--- Excerpted records ---
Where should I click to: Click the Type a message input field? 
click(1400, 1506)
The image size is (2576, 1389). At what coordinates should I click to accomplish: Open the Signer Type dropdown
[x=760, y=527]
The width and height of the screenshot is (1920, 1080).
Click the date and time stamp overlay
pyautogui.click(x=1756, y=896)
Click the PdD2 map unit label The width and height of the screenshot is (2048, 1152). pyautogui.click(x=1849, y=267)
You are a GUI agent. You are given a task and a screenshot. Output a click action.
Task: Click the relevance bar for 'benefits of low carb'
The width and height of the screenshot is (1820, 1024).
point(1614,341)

--- Work to complete ---
Only the lines from the one with "The width and height of the screenshot is (1820, 1024)." through the end of the data should be printed, each exactly as it appears.

--- Answer box ---
The width and height of the screenshot is (1820, 1024).
point(1614,341)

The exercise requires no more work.